Efeler Belediyesi'nde sendika temsilcileri, yasal olmayan eylemlerle işçileri mağdur etti. Maaş krizinin perde arkası ve hukuki sonuçlar merak konusu.
Efeler Belediyesi Park, Bahçeler ve Temizlik İşleri çalışanlarının şubat ayı maaşlarının eksik yatırıldığı gerekçesiyle, DİSK-İş Sendika Başkanı tarafından yasal olmadığı hâlde iş yeri temsilcileriyle birlikte çalışanların şantiyeden çıkışlarının engellendiği, çıkmak isteyenlerin ise sendika temsilcileri tarafından tehdit ve hakarete maruz kaldığı iddia ediliyor.
Bazı çalışanların, sendika aracılığıyla toplu iş sözleşmesinden kaynaklanan gecikmiş alacaklarının ödenmediği gerekçesiyle Çalışma ve Sosyal Güvenlik Müdürlüğü'ne şikâyette bulunduğu, bu nedenle Efeler Belediyesi'nin 20 milyon TL ceza ile karşı karşıya kaldığı belirtiliyor.
Ayrıca, geçmiş alacakların tahsili için icra başvurusu yapıldığı ve bu süreçte Efe-Bel şirket yöneticileri ile Belediye Başkanı'nın makam odasındaki mobilyalara haciz işlemi uygulandığı iddialar arasında.
15 Şubat’tan bir hafta önce, Efeler Belediye Başkanı Anıl Yetişkin’in sendika temsilcileriyle yaptığı görüşmede, şubat ayı maaş ödemelerinde kısmi gecikme yaşanabileceğini ve bu durumun Çalışma ve Sosyal Güvenlik Müdürlüğü’nden gelecek yanıta bağlı olduğunu kendilerine ilettiği ortaya çıktı.
Efeler Belediyesi'nin, Fatih Atay döneminden kalan SGK prim ve vergi borçları nedeniyle 36 ay taksitlendirme talep ettiği ancak bu sürenin 4 ayla sınırlandırıldığı, İller Bankası'ndan gelen paydan ocak ayında 32 milyon TL, şubat ayında ise 22 milyon TL kesinti yapılmasının ödeme takvimini zorlaştırdığı, bu durumun sendika temsilcileriyle paylaşıldığı ortaya çıktı.
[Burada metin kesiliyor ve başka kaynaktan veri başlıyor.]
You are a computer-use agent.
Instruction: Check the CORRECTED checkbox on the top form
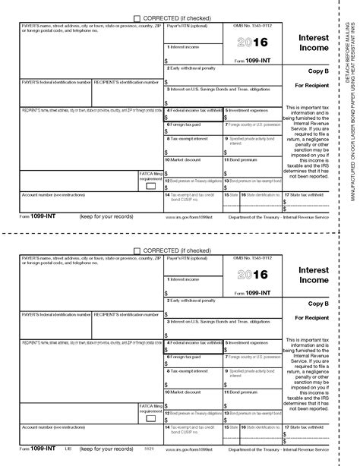[137, 18]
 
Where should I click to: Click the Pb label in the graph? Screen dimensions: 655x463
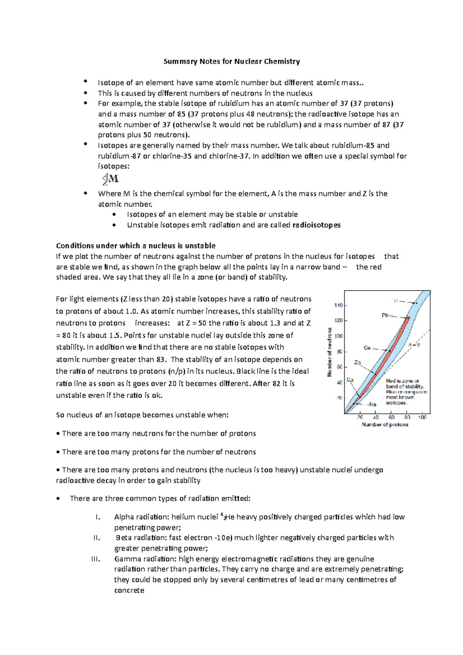pos(385,316)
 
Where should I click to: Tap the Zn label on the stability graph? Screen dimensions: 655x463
pos(358,363)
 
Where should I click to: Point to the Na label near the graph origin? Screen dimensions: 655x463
pos(372,405)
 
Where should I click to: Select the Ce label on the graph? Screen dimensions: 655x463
pos(367,348)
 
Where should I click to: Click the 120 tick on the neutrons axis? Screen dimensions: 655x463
pos(338,321)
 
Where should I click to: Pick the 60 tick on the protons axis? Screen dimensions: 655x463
pos(392,417)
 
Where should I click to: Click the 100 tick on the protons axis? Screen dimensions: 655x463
pos(422,417)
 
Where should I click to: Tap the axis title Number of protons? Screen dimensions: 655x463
pos(385,425)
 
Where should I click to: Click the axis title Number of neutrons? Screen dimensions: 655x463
pos(330,352)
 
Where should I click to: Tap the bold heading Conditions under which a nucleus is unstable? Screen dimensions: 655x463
pos(135,246)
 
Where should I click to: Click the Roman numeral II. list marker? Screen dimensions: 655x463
pos(97,538)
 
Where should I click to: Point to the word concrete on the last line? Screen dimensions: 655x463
pos(129,591)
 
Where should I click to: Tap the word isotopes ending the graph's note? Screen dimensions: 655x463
pos(396,403)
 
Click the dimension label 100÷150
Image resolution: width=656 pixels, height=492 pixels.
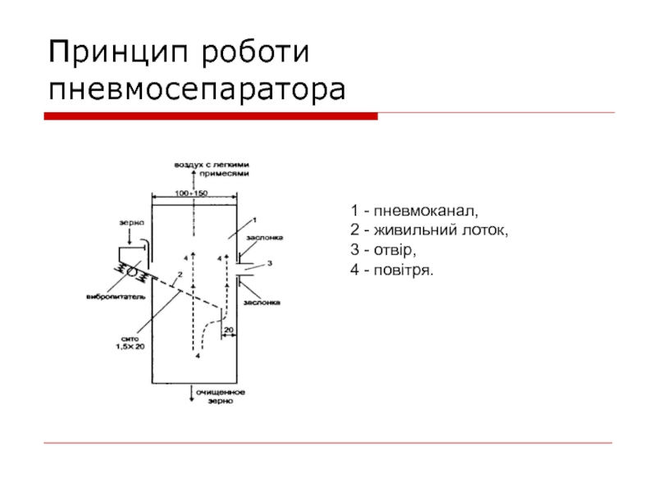[x=194, y=193]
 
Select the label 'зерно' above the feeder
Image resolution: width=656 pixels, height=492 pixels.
[x=132, y=222]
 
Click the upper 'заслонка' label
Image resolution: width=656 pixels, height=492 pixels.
[x=264, y=238]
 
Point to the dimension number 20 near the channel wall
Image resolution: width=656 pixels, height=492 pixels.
[x=229, y=330]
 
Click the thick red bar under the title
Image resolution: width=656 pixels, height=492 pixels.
[x=210, y=116]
Çalışma ve Sosyal Güvenlik Müdürlüğü’ne yapılan şikâyet sonucu 20 milyon TL ceza ödememek için çalışanların geçmiş alacaklarının bir kısmını (21 milyon TL) ödeme kararı alan Efeler Belediyesi, şubat maaşlarını eksik olarak cumartesi gecesi çalışanların banka hesaplarına yatırdı. Ancak cumartesi sabahı mesaiye gelen işçilerin, sendika temsilcileri tarafından şantiyeden ayrılmalarına izin verilmediği ve Sendika başkanının saat 07.30’da Kocagür Şantiyesi’ne gelerek, “Grev Pankartı” açtırmasının, önceden planlanmış bir eylem olduğunu gösterdi.
Sendika yetkililerinin, uzlaşma yerine yasadışı bir eylem kararı alarak çalışanların “Grev Pankartı” açmaları, iyi niyetten uzak olduklarını göstermiştir.
Oysa sendikanın grev kararı alabilmesi için valilik onayı alması ve bu onayın işverene tebliğ edilmesinin ardından uygulanması gerektiği bilinmesine rağmen, iş yerinde müzik eşliğinde halay çekilerek “Grev Pankartı” açılması çalışanları riske attığı ve bu davranışın işverene, İş Kanunu’nun 34. maddesi gereğince çalışanları tazminatsız olarak işten çıkarma hakkı doğurduğu ortaya çıktı.
İŞ KANUNU MADDE 34:
“Ücreti, ödeme gününden itibaren yirmi gün içinde mücbir bir neden dışında ödenmeyen işçi, iş görme borcunu yerine getirmekten kaçınabilir. Bu nedenle, kişisel kararlarına dayanarak iş görme borcunu yerine getirmemeleri toplu bir nitelik kazansa bile grev olarak nitelendirilemez.”
Yapılan bu yasa dışı ve kasıtlı eylemin, çalışanlar hakkında disiplin işlemi uygulanmasına neden olduğu belirtiliyor. Disiplin kurulunun nasıl bir karar vereceği önümüzdeki günlerde netlik kazanacak.
Her zaman olduğu gibi, takdir okuyucularındır.